■ What you have to do
Would you please output the lines of the data below from the one containing "This screenshot has width=1543, height=597." to the end, exactly and with nothing added?

■ Task material

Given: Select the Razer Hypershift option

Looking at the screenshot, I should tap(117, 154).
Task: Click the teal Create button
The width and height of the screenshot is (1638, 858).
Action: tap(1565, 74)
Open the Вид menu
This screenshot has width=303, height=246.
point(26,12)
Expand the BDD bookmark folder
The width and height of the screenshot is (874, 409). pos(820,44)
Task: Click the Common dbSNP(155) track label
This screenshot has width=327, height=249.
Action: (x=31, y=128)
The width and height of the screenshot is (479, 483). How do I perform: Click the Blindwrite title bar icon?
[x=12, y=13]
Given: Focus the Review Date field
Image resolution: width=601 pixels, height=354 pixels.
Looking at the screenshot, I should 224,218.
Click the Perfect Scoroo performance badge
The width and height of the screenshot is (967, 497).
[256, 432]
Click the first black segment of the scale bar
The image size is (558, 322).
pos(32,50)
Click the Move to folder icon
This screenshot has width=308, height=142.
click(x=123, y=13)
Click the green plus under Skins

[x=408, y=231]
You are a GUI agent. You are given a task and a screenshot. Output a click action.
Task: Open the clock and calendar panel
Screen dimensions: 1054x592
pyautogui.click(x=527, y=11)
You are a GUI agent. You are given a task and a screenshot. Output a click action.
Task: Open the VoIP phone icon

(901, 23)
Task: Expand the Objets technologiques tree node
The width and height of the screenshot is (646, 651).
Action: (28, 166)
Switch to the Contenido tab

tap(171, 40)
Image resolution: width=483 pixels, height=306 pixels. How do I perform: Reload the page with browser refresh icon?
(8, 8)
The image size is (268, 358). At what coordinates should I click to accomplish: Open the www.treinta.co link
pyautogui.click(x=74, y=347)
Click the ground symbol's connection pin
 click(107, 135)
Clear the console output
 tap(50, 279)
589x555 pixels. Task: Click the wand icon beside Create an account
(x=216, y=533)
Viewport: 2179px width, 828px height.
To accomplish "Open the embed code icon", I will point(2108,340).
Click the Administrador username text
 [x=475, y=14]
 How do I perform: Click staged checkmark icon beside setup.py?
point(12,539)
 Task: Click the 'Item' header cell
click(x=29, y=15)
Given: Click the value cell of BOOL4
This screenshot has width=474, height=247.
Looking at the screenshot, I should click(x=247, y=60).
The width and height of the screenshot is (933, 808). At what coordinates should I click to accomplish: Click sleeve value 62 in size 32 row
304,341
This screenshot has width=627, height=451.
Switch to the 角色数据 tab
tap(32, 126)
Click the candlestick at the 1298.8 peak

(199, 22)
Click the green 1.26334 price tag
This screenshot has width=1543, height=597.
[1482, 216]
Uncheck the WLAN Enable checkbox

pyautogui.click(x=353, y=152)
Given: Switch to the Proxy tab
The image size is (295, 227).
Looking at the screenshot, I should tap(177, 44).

■ Task result
This screenshot has width=1543, height=597.
[1482, 216]
Uncheck the WLAN Enable checkbox

pyautogui.click(x=353, y=152)
Given: Switch to the Proxy tab
The image size is (295, 227).
Looking at the screenshot, I should tap(177, 44).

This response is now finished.